In the training-fatigue thread, take the passage that opens with the words containing "I'll try bringing" and closes with "(Oct 2, 2010)", and write it out again with "POUNCED" swapped for "JUMPED".

**** Document section ****

# Training (class) Fatigue



## lisasgirl (May 27, 2010)

Enrollment finally came up on the Advanced CGC/Focus class that I'm taking with Archie, so we got started last night. The class has a strong focus on handling distractions and keeping focus in new environments, so it's perfect for what I want to do with Archie. I'm pretty excited for it.

But there's a problem I'm running into here that I've hit before with group training classes, and I'm wondering if anyone here has any tips for tackling it. Archie does really well for about the first half of the class. Then by the last half, he starts to get really fried and tired. It's like he starts to zone out. He doesn't misbehave or throw out a lot of obvious stress behaviors, but he'll start blowing off cues and just generally seeming "done." 

Example: yesterday's class culminated in an exercise in which two dogs were placed in a stay (first sit, then down) while a third handler and dog did wide figure-eights around them in heel position. These were long stays, which are always harder for Archie than something more kinetic like heeling. He started out OK, then after a minute or two he started pulling himself out of position, and I couldn't get him to focus again unless I basically sat on the ground in front of him and constantly redirected him back to me. He wasn't pulling or trying to move away from where I had him, but he wouldn't maintain his sit or down and he wasn't that interested in focusing on me, either - he just kind of wanted to stand there and glance around and zone out a little bit. 

Personally I think he was just getting burnt out and exhausted from doing focus exercises for too long (this was a good 40 minutes into class, which is held in a distracting environment at the park). And I definitely need to practice longer duration on his stays - especially down/stay as he's never liked that as well as sit/stay. He doesn't tend to relax while in a stay - he's usually on edge waiting for me to give him the release cue - so I can see how a longer stay could get tiring for him. 

Anyway, has anyone run into this? Do you have any advice? I'm going to ask the trainer about it as well but I thought it'd be helpful to know what people do to maintain enthusiasm over these long training sessions.


----------



## lily cd re (Jul 23, 2012)

I would try teaching some quick little trick behaviors that can be stress relief/refocus activities like spin and twist or having him wind through your legs. If there is time to take a tiny intermission with a tug toy that might help too. When I take private training with my dogs the lesson is one hour but we throw in several "play breaks" to destress and refocus.


----------



## lisasgirl (May 27, 2010)

He does like to do little tricks like spin. Would incorporating more mini-breaks in the early part of the class help him focus better in the latter half? Last night I got him to run back and forth with me in between repetitions of that last exercise, and that helped him reset but was a little disruptive (especially since this is a class full of dogs who have trouble with distractions, lol!). 

I'll try bringing a toy or two next time for play breaks. I was amazed when I got him home and he absolutely POUNCED on his toys after leaving the class looking so exhausted.


----------



## Liz (Oct 2, 2010)

Mini-breaks are a great idea. Another thought: how many months has he been in training? Mia can get spacey if we've taken classes for a few months without a break, especially if it's the same type of class. A week off helps. I also change between sports from time to time.


----------



## lisasgirl (May 27, 2010)

Liz said:


> Mini-breaks are a great idea. Another thought: how many months has he been in training? Mia can get spacey if we've taken classes for a few months without a break, especially if it's the same type of class. A week off helps. I also change between sports from time to time.

**** Listed records ****

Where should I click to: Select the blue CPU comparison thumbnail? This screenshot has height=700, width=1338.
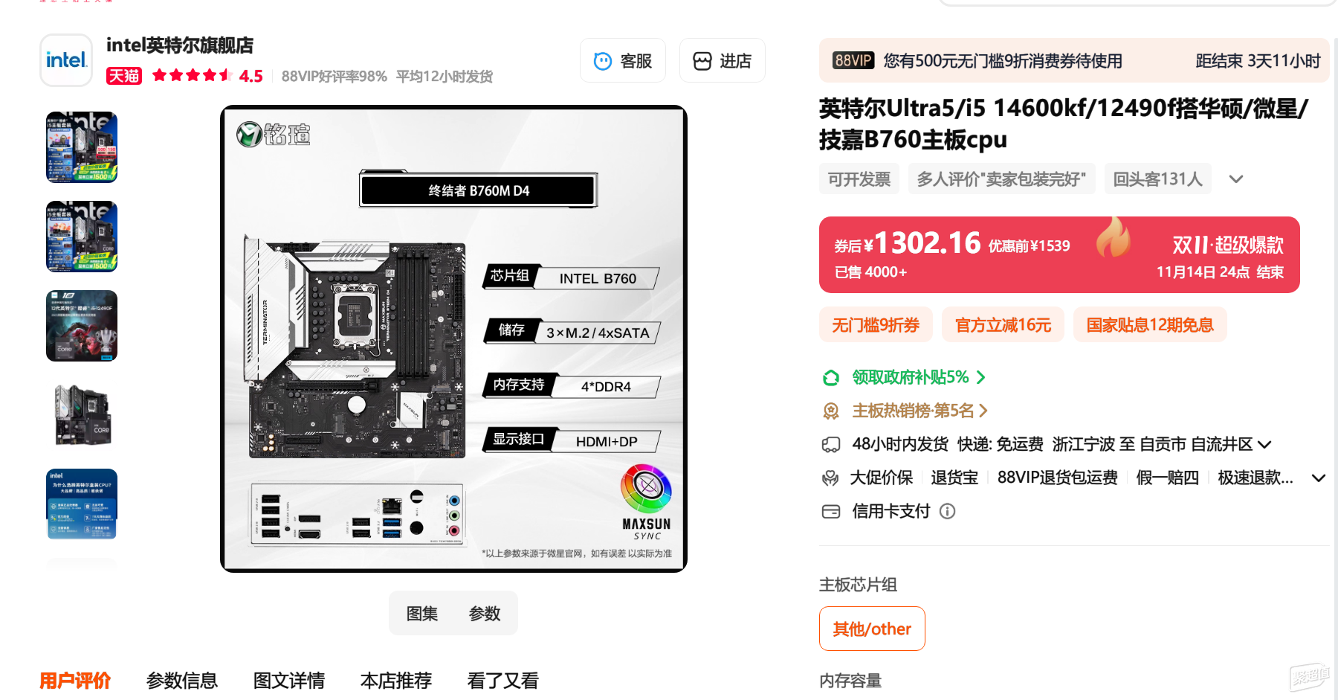pyautogui.click(x=82, y=504)
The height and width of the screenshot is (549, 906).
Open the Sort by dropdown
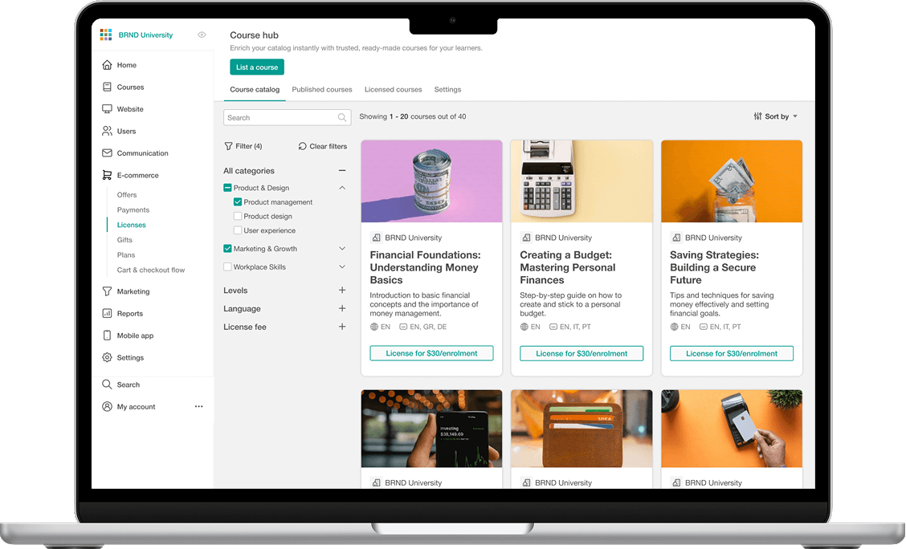(773, 116)
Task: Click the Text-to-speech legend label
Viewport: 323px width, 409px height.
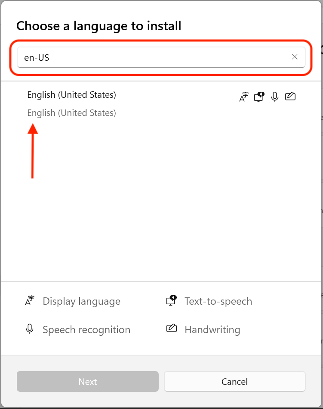Action: [218, 301]
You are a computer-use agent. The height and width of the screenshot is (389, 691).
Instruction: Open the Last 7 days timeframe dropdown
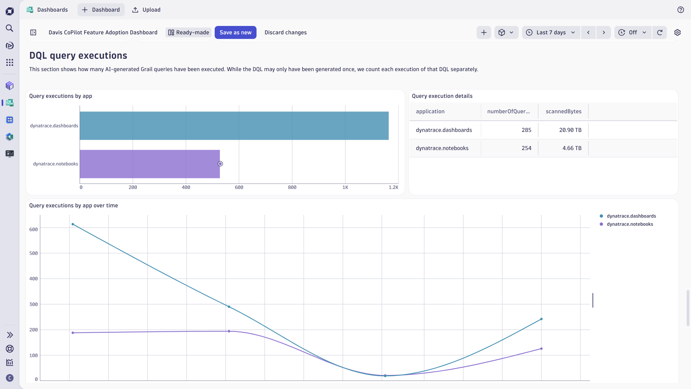click(551, 32)
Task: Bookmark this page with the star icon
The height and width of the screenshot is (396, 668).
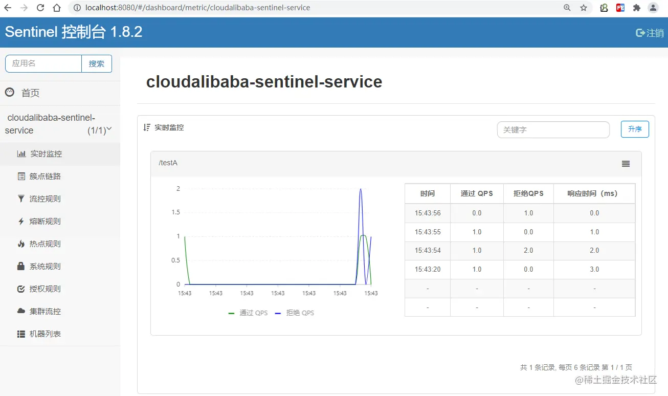Action: tap(583, 8)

****

◆ Result:
I'll try bringing a toy or two next time for play breaks. I was amazed when I got him home and he absolutely JUMPED on his toys after leaving the class looking so exhausted.


----------



## Liz (Oct 2, 2010)